- **Action item**
Every line of the data below is to be retyped exactly.

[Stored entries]
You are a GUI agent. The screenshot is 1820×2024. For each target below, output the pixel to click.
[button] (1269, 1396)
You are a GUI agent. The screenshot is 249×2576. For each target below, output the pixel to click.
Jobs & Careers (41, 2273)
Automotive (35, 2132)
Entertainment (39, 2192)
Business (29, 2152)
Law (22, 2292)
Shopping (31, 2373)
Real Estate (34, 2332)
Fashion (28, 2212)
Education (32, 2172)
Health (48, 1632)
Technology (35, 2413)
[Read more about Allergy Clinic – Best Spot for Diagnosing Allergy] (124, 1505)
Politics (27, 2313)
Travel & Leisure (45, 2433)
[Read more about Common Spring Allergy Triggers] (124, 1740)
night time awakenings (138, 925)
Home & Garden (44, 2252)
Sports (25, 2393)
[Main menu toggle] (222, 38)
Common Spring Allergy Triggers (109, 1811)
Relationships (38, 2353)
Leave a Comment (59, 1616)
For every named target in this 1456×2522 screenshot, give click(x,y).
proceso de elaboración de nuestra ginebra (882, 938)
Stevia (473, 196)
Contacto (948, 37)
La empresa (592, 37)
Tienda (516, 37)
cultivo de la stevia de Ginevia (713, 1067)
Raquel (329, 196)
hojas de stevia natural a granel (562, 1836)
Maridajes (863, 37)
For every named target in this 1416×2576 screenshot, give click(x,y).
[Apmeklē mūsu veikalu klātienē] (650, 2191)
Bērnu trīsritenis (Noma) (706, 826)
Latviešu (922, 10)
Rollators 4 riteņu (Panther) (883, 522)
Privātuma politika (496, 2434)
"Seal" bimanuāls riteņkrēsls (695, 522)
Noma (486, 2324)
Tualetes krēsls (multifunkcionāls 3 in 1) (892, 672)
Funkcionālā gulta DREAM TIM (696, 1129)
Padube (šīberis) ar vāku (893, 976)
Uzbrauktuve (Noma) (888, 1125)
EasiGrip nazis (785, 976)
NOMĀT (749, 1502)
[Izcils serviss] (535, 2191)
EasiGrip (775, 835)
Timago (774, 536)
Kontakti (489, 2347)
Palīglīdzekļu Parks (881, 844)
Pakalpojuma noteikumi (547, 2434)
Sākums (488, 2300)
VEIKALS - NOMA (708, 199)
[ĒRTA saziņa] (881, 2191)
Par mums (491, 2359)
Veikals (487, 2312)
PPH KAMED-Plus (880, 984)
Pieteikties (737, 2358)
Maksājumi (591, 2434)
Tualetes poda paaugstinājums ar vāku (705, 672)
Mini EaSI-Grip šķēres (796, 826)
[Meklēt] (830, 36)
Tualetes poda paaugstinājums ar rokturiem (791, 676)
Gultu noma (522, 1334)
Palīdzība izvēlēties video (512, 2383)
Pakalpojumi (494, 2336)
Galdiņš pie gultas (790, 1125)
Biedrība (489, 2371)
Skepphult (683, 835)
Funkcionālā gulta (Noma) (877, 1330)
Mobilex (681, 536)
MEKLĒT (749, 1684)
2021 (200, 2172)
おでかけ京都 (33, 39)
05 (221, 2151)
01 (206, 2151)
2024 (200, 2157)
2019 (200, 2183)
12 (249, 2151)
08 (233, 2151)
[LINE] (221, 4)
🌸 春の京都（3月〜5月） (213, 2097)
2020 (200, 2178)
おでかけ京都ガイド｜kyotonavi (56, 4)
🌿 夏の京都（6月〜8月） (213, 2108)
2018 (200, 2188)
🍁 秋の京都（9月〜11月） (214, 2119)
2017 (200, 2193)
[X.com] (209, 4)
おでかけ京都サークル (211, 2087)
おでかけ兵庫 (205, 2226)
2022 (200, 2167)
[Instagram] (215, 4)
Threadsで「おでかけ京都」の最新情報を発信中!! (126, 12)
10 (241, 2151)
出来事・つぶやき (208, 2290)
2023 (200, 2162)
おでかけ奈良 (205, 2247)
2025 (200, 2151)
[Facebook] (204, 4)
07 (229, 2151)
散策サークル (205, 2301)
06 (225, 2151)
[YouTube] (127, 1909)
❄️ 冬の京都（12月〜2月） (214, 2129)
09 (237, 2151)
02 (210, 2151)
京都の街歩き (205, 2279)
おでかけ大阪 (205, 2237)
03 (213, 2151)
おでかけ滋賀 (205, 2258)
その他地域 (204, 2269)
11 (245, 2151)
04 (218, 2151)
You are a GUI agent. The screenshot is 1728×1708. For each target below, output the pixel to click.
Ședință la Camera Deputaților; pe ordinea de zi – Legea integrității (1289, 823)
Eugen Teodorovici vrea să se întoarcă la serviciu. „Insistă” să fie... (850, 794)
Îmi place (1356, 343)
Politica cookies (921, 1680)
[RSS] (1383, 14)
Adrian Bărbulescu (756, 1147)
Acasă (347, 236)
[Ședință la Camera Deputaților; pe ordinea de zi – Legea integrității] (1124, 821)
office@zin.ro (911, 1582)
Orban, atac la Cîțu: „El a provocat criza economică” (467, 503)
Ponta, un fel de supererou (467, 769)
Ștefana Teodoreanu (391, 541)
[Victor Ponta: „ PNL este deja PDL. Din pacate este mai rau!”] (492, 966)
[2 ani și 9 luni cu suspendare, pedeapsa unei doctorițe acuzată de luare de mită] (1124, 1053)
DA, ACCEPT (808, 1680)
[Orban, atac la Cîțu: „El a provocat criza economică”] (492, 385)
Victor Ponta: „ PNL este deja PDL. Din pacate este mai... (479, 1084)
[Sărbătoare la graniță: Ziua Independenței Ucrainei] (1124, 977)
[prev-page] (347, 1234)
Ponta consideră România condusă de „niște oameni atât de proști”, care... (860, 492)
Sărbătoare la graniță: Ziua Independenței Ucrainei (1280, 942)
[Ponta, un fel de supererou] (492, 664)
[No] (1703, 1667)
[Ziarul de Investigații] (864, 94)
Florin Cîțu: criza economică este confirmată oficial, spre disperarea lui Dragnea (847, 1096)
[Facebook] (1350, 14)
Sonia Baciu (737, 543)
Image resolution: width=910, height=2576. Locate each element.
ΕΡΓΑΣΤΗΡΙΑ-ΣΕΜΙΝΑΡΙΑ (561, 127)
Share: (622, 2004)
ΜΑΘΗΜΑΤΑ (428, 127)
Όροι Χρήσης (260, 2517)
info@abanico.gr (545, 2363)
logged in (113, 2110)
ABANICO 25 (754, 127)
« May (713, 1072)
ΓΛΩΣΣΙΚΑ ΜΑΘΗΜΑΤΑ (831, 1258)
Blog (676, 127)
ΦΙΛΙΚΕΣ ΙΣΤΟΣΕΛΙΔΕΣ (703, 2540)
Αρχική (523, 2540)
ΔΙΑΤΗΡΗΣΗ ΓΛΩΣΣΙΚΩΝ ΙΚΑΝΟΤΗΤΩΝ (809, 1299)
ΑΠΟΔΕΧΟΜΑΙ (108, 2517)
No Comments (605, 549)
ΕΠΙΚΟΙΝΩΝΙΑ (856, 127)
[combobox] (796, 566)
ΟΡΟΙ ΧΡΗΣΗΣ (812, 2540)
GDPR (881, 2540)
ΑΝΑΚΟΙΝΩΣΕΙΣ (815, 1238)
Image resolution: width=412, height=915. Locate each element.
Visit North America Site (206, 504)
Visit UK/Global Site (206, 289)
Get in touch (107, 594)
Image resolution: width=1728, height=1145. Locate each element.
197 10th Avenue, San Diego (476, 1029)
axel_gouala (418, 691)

- **Your response**
You are a GUI agent. The screenshot is 1820×2024. For each target below, output the pixel to click.
[button] (1269, 1396)
You are a GUI agent. The screenshot is 249×2576. For each target below, output the pixel to click.
Jobs & Careers (41, 2273)
Automotive (35, 2132)
Entertainment (39, 2192)
Business (29, 2152)
Law (22, 2292)
Shopping (31, 2373)
Real Estate (34, 2332)
Fashion (28, 2212)
Education (32, 2172)
Health (48, 1632)
Technology (35, 2413)
[Read more about Allergy Clinic – Best Spot for Diagnosing Allergy] (124, 1505)
Politics (27, 2313)
Travel & Leisure (45, 2433)
[Read more about Common Spring Allergy Triggers] (124, 1740)
night time awakenings (138, 925)
Home & Garden (44, 2252)
Sports (25, 2393)
[Main menu toggle] (222, 38)
Common Spring Allergy Triggers (109, 1811)
Relationships (38, 2353)
Leave a Comment (59, 1616)
For every named target in this 1456×2522 screenshot, give click(x,y).
proceso de elaboración de nuestra ginebra (882, 938)
Stevia (473, 196)
Contacto (948, 37)
La empresa (592, 37)
Tienda (516, 37)
cultivo de la stevia de Ginevia (713, 1067)
Raquel (329, 196)
hojas de stevia natural a granel (562, 1836)
Maridajes (863, 37)
For every named target in this 1416×2576 screenshot, give click(x,y).
[Apmeklē mūsu veikalu klātienē] (650, 2191)
Bērnu trīsritenis (Noma) (706, 826)
Latviešu (922, 10)
Rollators 4 riteņu (Panther) (883, 522)
Privātuma politika (496, 2434)
"Seal" bimanuāls riteņkrēsls (695, 522)
Noma (486, 2324)
Tualetes krēsls (multifunkcionāls 3 in 1) (892, 672)
Funkcionālā gulta DREAM TIM (696, 1129)
Padube (šīberis) ar vāku (893, 976)
Uzbrauktuve (Noma) (888, 1125)
EasiGrip nazis (785, 976)
NOMĀT (749, 1502)
[Izcils serviss] (535, 2191)
EasiGrip (775, 835)
Timago (774, 536)
Kontakti (489, 2347)
Palīglīdzekļu Parks (881, 844)
Pakalpojuma noteikumi (547, 2434)
Sākums (488, 2300)
VEIKALS - NOMA (708, 199)
[ĒRTA saziņa] (881, 2191)
Par mums (491, 2359)
Veikals (487, 2312)
PPH KAMED-Plus (880, 984)
Pieteikties (737, 2358)
Maksājumi (591, 2434)
Tualetes poda paaugstinājums ar vāku (705, 672)
Mini EaSI-Grip šķēres (796, 826)
[Meklēt] (830, 36)
Tualetes poda paaugstinājums ar rokturiem (791, 676)
Gultu noma (522, 1334)
Palīdzība izvēlēties video (512, 2383)
Pakalpojumi (494, 2336)
Galdiņš pie gultas (790, 1125)
Biedrība (489, 2371)
Skepphult (683, 835)
Funkcionālā gulta (Noma) (877, 1330)
Mobilex (681, 536)
MEKLĒT (749, 1684)
2021 (200, 2172)
おでかけ京都 (33, 39)
05 (221, 2151)
01 (206, 2151)
2024 (200, 2157)
2019 (200, 2183)
12 (249, 2151)
08 (233, 2151)
[LINE] (221, 4)
🌸 春の京都（3月〜5月） (213, 2097)
2020 (200, 2178)
おでかけ京都ガイド｜kyotonavi (56, 4)
🌿 夏の京都（6月〜8月） (213, 2108)
2018 (200, 2188)
🍁 秋の京都（9月〜11月） (214, 2119)
2017 (200, 2193)
[X.com] (209, 4)
おでかけ京都サークル (211, 2087)
おでかけ兵庫 (205, 2226)
2022 (200, 2167)
[Instagram] (215, 4)
Threadsで「おでかけ京都」の最新情報を発信中!! (126, 12)
10 (241, 2151)
出来事・つぶやき (208, 2290)
2023 (200, 2162)
おでかけ奈良 (205, 2247)
2025 (200, 2151)
[Facebook] (204, 4)
07 (229, 2151)
散策サークル (205, 2301)
06 (225, 2151)
[YouTube] (127, 1909)
❄️ 冬の京都（12月〜2月） (214, 2129)
09 (237, 2151)
02 (210, 2151)
京都の街歩き (205, 2279)
おでかけ大阪 (205, 2237)
03 (213, 2151)
おでかけ滋賀 (205, 2258)
その他地域 (204, 2269)
11 (245, 2151)
04 (218, 2151)
You are a GUI agent. The screenshot is 1728×1708. For each target below, output the pixel to click.
Ședință la Camera Deputaților; pe ordinea de zi – Legea integrității (1289, 823)
Eugen Teodorovici vrea să se întoarcă la serviciu. „Insistă” să fie... (850, 794)
Îmi place (1356, 343)
Politica cookies (921, 1680)
[RSS] (1383, 14)
Adrian Bărbulescu (756, 1147)
Acasă (347, 236)
[Ședință la Camera Deputaților; pe ordinea de zi – Legea integrității] (1124, 821)
office@zin.ro (911, 1582)
Orban, atac la Cîțu: „El a provocat criza economică” (467, 503)
Ponta, un fel de supererou (467, 769)
Ștefana Teodoreanu (391, 541)
[Victor Ponta: „ PNL este deja PDL. Din pacate este mai rau!”] (492, 966)
[2 ani și 9 luni cu suspendare, pedeapsa unei doctorițe acuzată de luare de mită] (1124, 1053)
DA, ACCEPT (808, 1680)
[Orban, atac la Cîțu: „El a provocat criza economică”] (492, 385)
Victor Ponta: „ PNL este deja PDL. Din pacate este mai... (479, 1084)
[Sărbătoare la graniță: Ziua Independenței Ucrainei] (1124, 977)
[prev-page] (347, 1234)
Ponta consideră România condusă de „niște oameni atât de proști”, care... (860, 492)
Sărbătoare la graniță: Ziua Independenței Ucrainei (1280, 942)
[Ponta, un fel de supererou] (492, 664)
[No] (1703, 1667)
[Ziarul de Investigații] (864, 94)
Florin Cîțu: criza economică este confirmată oficial, spre disperarea lui Dragnea (847, 1096)
[Facebook] (1350, 14)
Sonia Baciu (737, 543)
Image resolution: width=910, height=2576. Locate each element.
ΕΡΓΑΣΤΗΡΙΑ-ΣΕΜΙΝΑΡΙΑ (561, 127)
Share: (622, 2004)
ΜΑΘΗΜΑΤΑ (428, 127)
Όροι Χρήσης (260, 2517)
info@abanico.gr (545, 2363)
logged in (113, 2110)
ABANICO 25 (754, 127)
« May (713, 1072)
ΓΛΩΣΣΙΚΑ ΜΑΘΗΜΑΤΑ (831, 1258)
Blog (676, 127)
ΦΙΛΙΚΕΣ ΙΣΤΟΣΕΛΙΔΕΣ (703, 2540)
Αρχική (523, 2540)
ΔΙΑΤΗΡΗΣΗ ΓΛΩΣΣΙΚΩΝ ΙΚΑΝΟΤΗΤΩΝ (809, 1299)
ΑΠΟΔΕΧΟΜΑΙ (108, 2517)
No Comments (605, 549)
ΕΠΙΚΟΙΝΩΝΙΑ (856, 127)
[combobox] (796, 566)
ΟΡΟΙ ΧΡΗΣΗΣ (812, 2540)
GDPR (881, 2540)
ΑΝΑΚΟΙΝΩΣΕΙΣ (815, 1238)
Image resolution: width=412, height=915. Locate each element.
Visit North America Site (206, 504)
Visit UK/Global Site (206, 289)
Get in touch (107, 594)
Image resolution: width=1728, height=1145. Locate each element.
197 10th Avenue, San Diego (476, 1029)
axel_gouala (418, 691)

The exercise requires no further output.